At the Exposición General de las Islas Filipinas in Madrid in 1887, organized by the Spanish Overseas Ministry, Hidalgo exhibited two major works. These were “La barca de Aqueronte” (The Boat of Charon), 1887, and “Laguna estigia” (The Styx), 1887, for which he received a gold medal.
“La barca” was again shown at the Exposition Universelle in Paris and was awarded a silver medal by an international jury. In 1891 it was accorded a diploma of honor at the Exposición General de Bellas Artes of Barcelona.
This painting also received a gold medal in the International Exposition of Fine Arts in Madrid during the commemoration of the 400th anniversary of the discovery of America.
Hidalgo exhibited “Adios al sol” (Farewell to the Sun), 1891 at the Exposición Internacional de Bellas Artes in Madrid in that year and “El crepusculo” (“The Dawn”), 1893, at the Universal Exposition in Chicago, also in that year.
He showed both paintings again at the Exposición Artistica de Bilbao in August 1894. At the Exposición Regional de Filipinas in Manila in January 1895, Hidalgo showed his paintings although he did not come home.
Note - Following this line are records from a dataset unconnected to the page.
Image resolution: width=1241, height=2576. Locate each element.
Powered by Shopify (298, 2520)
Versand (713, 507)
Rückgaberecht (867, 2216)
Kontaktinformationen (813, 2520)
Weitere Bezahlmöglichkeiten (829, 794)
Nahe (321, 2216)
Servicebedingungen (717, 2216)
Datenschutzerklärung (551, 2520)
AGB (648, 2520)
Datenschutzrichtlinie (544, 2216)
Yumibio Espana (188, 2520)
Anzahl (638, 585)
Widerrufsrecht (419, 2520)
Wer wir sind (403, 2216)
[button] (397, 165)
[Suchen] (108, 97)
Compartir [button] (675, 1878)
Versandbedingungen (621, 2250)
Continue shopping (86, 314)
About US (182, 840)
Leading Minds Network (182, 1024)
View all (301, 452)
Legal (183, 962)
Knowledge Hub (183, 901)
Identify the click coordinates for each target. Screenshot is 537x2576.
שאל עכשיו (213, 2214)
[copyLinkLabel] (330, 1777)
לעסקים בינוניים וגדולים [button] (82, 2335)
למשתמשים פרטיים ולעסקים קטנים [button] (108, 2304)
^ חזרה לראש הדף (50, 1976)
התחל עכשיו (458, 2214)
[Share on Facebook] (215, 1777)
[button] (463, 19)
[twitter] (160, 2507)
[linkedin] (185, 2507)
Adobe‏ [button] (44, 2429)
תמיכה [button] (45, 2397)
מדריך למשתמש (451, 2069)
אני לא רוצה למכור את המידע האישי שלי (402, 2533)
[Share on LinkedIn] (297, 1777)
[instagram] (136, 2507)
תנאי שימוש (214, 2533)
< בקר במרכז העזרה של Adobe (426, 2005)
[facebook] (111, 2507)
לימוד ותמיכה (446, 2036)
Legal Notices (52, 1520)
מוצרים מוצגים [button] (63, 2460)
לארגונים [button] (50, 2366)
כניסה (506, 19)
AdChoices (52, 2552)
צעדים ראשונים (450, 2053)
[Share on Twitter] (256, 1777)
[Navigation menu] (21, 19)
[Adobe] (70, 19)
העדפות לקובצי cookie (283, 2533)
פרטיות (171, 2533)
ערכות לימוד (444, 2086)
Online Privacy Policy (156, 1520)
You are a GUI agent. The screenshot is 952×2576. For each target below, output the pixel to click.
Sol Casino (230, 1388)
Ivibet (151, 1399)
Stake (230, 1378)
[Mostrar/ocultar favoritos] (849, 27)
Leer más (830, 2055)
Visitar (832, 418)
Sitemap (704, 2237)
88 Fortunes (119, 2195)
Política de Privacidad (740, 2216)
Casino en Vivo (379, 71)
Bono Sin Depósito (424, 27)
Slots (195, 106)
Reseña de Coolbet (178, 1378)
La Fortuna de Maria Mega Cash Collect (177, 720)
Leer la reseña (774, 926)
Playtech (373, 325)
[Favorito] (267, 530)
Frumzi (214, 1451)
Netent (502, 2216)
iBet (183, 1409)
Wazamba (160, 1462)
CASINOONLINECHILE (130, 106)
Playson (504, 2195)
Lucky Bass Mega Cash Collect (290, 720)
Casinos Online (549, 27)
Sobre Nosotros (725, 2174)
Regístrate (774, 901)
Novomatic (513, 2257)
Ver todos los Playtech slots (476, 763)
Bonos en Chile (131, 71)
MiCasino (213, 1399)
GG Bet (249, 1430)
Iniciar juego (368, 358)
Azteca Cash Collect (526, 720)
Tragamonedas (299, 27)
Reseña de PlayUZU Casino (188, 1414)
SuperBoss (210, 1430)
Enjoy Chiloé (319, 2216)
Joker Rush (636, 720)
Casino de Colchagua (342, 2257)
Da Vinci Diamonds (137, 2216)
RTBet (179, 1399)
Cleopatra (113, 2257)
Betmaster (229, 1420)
Perhaps he did not do so because he was preparing “Oedipus y Antigone” (Oedipus and Antigone), “El violinista” (The Violinist), and other works for exhibition at the Salon at Champs-Elysées, Paris.
Hidalgo received a gold medal for his overall participation at the Universal Exposition in St. Louis, Missouri in 1904. His “El violinista” was accorded a gold medal.
In 1912, he finally visited Manila after 30 years upon his mother’s request. She had wanted him to be with her in her last days but after six months, he went back to Paris. The following year, Hidalgo died in Barcelona.
(Excerpted from essays by Augusto Marcelino Gonzalez III ‘Memorable Manila Houses’ and ‘Letras y Figuras’ and an article by the late Ramon N. Villegas for The Kingly Treasures Auction 2016 catalog.)